1 files changed, 42 insertions, 23 deletions

diff --git a/usr.sbin/bgpd/bgpd.conf.5 b/usr.sbin/bgpd/bgpd.conf.5
index d8cb28c818b..7e22c8d908e 100644
--- a/usr.sbin/bgpd/bgpd.conf.5
+++ b/usr.sbin/bgpd/bgpd.conf.5
@@ -1,4 +1,4 @@
-.\" $OpenBSD: bgpd.conf.5,v 1.183 2019/02/04 20:32:23 jmc Exp $
+.\" $OpenBSD: bgpd.conf.5,v 1.184 2019/02/11 15:44:25 claudio Exp $
 .\"
 .\" Copyright (c) 2004 Claudio Jeker <claudio@openbsd.org>
 .\" Copyright (c) 2003, 2004 Henning Brauer <henning@openbsd.org>
@@ -16,7 +16,7 @@
 .\" ACTION OF CONTRACT, NEGLIGENCE OR OTHER TORTIOUS ACTION, ARISING OUT OF
 .\" OR IN CONNECTION WITH THE USE OR PERFORMANCE OF THIS SOFTWARE.
 .\"
-.Dd $Mdocdate: February 4 2019 $
+.Dd $Mdocdate: February 11 2019 $
 .Dt BGPD.CONF 5
 .Os
 .Sh NAME
@@ -558,37 +558,56 @@ See also the
 section.
 .Sh MPLS VPN CONFIGURATION
 .Xr bgpd 8
-supports the setup and distribution of Virtual Private Networks.
-It is possible to import and export prefixes between routing domains.

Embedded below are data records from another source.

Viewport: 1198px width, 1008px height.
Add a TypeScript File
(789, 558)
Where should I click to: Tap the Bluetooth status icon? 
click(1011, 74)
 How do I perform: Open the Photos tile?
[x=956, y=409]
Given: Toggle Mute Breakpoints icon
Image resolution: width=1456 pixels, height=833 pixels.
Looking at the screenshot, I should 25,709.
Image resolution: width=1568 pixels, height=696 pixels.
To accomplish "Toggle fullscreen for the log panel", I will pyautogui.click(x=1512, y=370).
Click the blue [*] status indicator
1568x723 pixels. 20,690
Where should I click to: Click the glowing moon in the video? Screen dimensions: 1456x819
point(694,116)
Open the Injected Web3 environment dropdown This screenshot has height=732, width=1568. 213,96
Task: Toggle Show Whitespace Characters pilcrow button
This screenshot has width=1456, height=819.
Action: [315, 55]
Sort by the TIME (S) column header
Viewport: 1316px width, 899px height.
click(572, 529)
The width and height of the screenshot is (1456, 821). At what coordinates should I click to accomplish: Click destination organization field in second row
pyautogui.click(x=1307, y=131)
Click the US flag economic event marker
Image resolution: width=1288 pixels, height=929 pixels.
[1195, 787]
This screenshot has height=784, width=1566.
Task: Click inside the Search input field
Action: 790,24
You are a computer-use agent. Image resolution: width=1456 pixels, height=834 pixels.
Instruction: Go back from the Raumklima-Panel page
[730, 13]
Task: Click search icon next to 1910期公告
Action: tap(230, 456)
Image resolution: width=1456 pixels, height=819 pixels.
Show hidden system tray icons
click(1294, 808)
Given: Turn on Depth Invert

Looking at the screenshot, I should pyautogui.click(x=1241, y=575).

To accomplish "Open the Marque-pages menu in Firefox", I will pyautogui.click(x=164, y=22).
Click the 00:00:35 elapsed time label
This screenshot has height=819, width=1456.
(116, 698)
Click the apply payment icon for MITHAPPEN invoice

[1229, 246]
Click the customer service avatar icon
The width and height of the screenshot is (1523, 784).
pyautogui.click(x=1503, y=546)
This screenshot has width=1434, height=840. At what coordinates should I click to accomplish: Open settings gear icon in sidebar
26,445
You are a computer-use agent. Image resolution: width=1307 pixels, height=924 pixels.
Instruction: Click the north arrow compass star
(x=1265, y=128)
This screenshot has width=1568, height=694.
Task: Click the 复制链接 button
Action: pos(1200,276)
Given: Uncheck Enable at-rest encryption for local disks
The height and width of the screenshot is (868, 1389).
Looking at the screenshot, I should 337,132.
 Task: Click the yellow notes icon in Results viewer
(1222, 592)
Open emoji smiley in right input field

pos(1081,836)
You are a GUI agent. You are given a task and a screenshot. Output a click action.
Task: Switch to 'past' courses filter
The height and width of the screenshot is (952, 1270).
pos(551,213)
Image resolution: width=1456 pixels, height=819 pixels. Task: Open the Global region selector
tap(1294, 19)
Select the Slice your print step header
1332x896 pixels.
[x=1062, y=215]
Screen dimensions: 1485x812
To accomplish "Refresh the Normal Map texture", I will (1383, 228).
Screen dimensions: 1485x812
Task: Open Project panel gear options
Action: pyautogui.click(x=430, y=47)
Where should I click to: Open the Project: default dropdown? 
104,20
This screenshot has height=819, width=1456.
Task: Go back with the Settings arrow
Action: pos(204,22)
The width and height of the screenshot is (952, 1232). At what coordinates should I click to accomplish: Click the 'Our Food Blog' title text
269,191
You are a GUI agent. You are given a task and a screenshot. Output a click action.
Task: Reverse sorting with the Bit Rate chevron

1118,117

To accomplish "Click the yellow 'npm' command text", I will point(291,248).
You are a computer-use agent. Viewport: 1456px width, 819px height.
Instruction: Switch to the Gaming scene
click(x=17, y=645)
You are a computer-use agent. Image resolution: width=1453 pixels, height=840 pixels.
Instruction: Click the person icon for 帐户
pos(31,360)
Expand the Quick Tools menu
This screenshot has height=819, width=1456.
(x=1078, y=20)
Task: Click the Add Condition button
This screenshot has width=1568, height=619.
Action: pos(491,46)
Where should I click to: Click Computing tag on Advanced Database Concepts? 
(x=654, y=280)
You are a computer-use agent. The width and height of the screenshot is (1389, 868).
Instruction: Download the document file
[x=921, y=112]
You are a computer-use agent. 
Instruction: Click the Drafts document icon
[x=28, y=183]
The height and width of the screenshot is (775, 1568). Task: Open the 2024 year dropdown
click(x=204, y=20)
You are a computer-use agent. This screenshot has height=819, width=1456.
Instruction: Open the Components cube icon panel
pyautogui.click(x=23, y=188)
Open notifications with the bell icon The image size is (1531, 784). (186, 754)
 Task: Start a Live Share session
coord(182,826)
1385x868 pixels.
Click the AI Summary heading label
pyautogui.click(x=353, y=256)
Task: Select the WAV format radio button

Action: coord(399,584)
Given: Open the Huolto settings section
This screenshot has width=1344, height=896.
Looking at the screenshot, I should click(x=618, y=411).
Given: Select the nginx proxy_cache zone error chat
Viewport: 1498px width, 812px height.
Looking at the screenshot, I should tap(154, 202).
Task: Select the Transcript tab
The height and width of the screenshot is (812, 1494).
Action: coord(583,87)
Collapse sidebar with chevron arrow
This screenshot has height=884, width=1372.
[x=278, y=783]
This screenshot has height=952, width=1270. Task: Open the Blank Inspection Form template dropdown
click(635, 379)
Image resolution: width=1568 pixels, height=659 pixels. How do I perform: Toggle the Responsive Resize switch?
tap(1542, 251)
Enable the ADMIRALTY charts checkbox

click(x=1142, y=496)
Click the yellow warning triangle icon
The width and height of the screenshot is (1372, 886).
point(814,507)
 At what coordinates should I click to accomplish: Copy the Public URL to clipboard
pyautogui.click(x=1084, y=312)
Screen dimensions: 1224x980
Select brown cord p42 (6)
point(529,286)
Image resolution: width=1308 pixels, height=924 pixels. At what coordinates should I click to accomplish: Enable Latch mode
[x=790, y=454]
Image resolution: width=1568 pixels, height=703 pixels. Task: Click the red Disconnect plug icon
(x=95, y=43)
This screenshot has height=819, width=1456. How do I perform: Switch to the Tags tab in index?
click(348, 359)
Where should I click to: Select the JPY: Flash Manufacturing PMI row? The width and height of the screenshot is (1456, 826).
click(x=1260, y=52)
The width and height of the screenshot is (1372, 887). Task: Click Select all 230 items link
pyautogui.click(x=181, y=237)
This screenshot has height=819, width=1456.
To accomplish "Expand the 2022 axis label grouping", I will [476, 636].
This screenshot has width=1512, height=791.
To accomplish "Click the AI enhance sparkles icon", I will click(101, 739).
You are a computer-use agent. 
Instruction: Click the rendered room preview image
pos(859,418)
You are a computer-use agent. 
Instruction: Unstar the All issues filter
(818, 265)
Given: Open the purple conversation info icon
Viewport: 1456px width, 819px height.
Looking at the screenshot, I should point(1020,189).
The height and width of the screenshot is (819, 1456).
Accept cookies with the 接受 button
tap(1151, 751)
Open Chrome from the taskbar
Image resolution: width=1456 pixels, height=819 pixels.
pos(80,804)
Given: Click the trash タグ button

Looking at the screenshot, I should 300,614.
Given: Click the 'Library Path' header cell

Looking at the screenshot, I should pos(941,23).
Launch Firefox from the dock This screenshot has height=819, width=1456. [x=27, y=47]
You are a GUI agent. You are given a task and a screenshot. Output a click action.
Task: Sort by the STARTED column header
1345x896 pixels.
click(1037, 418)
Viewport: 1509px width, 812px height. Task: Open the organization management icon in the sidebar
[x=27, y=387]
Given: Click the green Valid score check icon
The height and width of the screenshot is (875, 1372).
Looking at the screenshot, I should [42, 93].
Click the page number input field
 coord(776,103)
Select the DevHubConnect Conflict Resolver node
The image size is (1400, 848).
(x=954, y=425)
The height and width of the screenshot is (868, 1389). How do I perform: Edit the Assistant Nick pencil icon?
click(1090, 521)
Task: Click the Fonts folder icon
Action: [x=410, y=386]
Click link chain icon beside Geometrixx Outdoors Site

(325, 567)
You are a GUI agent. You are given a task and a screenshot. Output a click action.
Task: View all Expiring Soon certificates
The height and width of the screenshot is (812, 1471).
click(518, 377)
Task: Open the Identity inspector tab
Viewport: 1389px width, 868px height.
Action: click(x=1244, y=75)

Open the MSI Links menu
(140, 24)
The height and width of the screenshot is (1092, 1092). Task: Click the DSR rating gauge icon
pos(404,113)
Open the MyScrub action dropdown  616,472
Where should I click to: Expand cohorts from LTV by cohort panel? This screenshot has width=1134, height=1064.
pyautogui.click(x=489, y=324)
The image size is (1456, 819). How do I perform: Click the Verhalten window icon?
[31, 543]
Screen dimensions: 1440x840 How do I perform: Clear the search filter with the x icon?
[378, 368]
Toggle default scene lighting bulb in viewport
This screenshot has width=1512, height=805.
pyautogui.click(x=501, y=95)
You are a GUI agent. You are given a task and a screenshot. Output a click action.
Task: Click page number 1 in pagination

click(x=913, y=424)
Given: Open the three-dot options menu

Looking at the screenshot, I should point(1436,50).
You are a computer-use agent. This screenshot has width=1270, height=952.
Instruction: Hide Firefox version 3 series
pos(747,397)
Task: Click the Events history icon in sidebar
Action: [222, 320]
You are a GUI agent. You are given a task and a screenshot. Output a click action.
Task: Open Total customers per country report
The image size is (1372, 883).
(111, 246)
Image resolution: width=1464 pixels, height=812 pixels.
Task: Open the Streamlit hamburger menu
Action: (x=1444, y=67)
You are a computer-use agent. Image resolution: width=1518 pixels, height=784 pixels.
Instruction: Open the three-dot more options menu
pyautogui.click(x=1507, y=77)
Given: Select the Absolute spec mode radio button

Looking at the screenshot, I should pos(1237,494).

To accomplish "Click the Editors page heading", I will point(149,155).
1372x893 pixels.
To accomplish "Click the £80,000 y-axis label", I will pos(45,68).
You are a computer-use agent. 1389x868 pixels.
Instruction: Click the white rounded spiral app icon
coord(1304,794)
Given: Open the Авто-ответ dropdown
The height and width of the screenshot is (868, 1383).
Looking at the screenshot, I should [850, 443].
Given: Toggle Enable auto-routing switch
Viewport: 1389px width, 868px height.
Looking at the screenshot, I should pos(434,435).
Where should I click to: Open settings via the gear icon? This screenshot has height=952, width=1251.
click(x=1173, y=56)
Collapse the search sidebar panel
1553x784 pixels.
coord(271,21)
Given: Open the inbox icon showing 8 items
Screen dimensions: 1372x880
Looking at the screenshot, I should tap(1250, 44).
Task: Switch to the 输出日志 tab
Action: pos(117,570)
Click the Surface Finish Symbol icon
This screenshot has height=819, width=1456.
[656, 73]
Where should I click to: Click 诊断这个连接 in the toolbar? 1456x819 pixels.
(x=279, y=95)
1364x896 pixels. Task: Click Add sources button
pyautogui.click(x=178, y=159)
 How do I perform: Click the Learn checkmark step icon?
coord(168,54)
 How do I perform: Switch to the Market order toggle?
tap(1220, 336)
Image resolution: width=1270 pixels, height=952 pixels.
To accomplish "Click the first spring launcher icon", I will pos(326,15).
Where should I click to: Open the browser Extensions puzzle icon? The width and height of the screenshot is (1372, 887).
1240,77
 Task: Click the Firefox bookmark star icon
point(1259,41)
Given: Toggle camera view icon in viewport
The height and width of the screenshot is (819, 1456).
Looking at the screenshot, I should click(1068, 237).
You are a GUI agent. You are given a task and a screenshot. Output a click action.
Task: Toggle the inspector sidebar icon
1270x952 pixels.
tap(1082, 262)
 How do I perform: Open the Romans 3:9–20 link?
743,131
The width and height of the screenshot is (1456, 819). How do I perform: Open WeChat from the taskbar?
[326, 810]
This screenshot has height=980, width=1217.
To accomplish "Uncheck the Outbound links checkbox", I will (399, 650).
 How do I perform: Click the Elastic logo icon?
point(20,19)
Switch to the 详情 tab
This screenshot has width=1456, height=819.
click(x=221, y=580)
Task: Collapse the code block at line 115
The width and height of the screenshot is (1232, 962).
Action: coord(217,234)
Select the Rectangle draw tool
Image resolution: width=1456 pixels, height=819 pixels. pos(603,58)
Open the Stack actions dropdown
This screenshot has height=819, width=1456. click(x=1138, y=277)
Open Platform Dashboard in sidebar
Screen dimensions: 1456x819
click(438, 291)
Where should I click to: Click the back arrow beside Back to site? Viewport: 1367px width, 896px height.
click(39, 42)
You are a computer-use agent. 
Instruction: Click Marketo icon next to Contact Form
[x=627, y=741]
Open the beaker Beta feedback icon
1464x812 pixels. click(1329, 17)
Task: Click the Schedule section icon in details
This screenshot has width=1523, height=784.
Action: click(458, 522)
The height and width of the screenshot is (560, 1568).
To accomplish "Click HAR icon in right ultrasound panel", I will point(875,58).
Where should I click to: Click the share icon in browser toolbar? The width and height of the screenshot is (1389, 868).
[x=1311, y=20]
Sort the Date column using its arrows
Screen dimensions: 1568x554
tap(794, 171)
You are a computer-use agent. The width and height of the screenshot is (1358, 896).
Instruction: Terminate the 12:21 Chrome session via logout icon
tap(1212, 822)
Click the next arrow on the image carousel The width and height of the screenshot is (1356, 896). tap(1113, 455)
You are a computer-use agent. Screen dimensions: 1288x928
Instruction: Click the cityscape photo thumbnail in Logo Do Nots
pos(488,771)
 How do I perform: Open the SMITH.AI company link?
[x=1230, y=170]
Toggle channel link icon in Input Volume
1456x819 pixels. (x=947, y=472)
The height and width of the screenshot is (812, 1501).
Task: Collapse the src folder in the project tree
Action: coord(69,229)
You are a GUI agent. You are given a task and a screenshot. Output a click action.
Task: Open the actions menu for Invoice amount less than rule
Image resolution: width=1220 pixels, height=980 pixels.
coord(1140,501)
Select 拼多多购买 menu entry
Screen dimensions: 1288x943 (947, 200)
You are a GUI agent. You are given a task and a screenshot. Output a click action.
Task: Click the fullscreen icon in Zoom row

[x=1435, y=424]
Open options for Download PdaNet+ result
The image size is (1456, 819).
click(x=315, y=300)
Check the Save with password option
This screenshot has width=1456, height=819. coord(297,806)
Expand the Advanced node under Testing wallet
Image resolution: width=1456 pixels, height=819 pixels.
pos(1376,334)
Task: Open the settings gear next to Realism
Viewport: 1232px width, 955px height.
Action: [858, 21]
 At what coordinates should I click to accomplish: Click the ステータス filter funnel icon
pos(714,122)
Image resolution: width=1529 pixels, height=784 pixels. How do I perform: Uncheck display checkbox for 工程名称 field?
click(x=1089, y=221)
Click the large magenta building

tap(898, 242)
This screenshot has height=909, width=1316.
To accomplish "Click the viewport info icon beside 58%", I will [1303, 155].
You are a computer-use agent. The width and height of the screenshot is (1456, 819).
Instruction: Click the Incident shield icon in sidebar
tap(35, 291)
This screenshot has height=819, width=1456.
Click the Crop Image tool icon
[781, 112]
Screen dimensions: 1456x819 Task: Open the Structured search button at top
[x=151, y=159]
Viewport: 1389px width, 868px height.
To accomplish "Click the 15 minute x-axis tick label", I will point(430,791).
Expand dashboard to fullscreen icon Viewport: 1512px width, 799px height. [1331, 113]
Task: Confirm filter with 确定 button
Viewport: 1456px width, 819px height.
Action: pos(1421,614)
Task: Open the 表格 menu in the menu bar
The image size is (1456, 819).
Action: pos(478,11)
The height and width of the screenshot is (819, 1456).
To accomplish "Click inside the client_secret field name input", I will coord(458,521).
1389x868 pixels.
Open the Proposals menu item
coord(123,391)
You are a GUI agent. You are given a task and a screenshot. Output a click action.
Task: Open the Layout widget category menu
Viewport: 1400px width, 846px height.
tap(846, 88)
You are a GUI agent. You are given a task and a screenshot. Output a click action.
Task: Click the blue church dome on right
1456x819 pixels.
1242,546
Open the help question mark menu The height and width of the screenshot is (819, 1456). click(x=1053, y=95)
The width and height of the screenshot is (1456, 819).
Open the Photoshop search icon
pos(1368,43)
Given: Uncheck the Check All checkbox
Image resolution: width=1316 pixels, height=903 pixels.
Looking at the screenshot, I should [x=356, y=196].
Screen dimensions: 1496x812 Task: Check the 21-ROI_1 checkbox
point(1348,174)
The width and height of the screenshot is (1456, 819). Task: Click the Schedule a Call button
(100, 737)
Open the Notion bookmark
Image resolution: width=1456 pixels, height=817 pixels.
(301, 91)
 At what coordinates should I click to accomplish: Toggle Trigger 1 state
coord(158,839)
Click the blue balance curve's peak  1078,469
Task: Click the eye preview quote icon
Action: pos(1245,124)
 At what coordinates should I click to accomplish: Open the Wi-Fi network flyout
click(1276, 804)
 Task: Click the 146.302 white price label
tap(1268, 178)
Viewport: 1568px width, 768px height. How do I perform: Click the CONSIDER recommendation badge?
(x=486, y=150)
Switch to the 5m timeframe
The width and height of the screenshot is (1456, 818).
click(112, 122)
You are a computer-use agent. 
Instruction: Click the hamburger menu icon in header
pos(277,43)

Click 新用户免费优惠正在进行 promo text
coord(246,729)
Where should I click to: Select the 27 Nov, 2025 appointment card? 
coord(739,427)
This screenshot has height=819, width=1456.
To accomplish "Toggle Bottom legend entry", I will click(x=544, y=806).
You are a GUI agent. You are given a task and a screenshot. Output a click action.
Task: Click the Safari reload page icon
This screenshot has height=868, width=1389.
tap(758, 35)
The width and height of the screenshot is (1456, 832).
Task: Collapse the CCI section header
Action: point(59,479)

-Each routing domain is specified by an
-.Ic rdomain
-section, which allows properties to be set specifically for that rdomain:
+supports the setup and distribution of MPLS Virtual Private Networks.
+A router can be configured to participate in a VPN by specifying a
+.Ic vpn
+section with a description for the VPN and an
+.Xr mpe 4
+interface.
+.Pp
+The vpn configuraion section allows properties to be set specifically
+for that VPN:
 .Bd -literal -offset indent
-rdomain 1 {
-	descr "a rdomain"
-	rd 65002:1
+vpn "description" on mpe1 {
+        rd 65002:1
 	import-target rt 65002:42
 	export-target rt 65002:42
 	network 192.168.1/24
-	depend on mpe0
 }
 .Ed
 .Pp
-There are several routing domain properties:
-.Pp
-.Bl -tag -width Ds -compact
-.It Ic depend on Ar interface
-Routes added to the rdomain will use this interface as the outgoing interface.
-Normally this will be an MPLS Provider Edge,
-.Xr mpe 4 ,
-interface that is part of the rdomain.
-Local networks will be announced with the MPLS label specified on the interface.
-.Pp
-.It Ic descr Ar description
-Add a description.
 The description is used when logging but has no further meaning to
 .Xr bgpd 8 .
 .Pp
+The
+.Xr mpe 4
+interface will be used as the outgoing interface for routes to
+the VPN, and local networks will be annouced with the MPLS label
+specified on the interface.
+The interface can provide VPN connectivity for another rdomain by
+being configured in that rdomain.
+The required rdomain must be configured on the interface before
+.Xr bgpd 8
+uses it.
+Multiple VPNs may be connected to a single rdomain, including the rdomain that
+.Xr bgpd 8
+is running in.
+.Pp
+An example
+.Xr hostname.if 8
+configuration for an
+.Xr mpe 4
+interface providing connectivity to rdomain 1:
+.Bd -literal -offset indent
+rdomain 1
+mplslabel 2000
+inet 192.198.0.1 255.255.255.255
+up
+.Ed
+.Pp
+There are several VPN properties:
+.Pp
+.Bl -tag -width Ds -compact
 .It Ic export-target Ar subtype Ar as-number : Ns Ar local
 .It Ic export-target Ar subtype Ar IP : Ns Ar local
 Specify an extended community which will be attached to announced networks.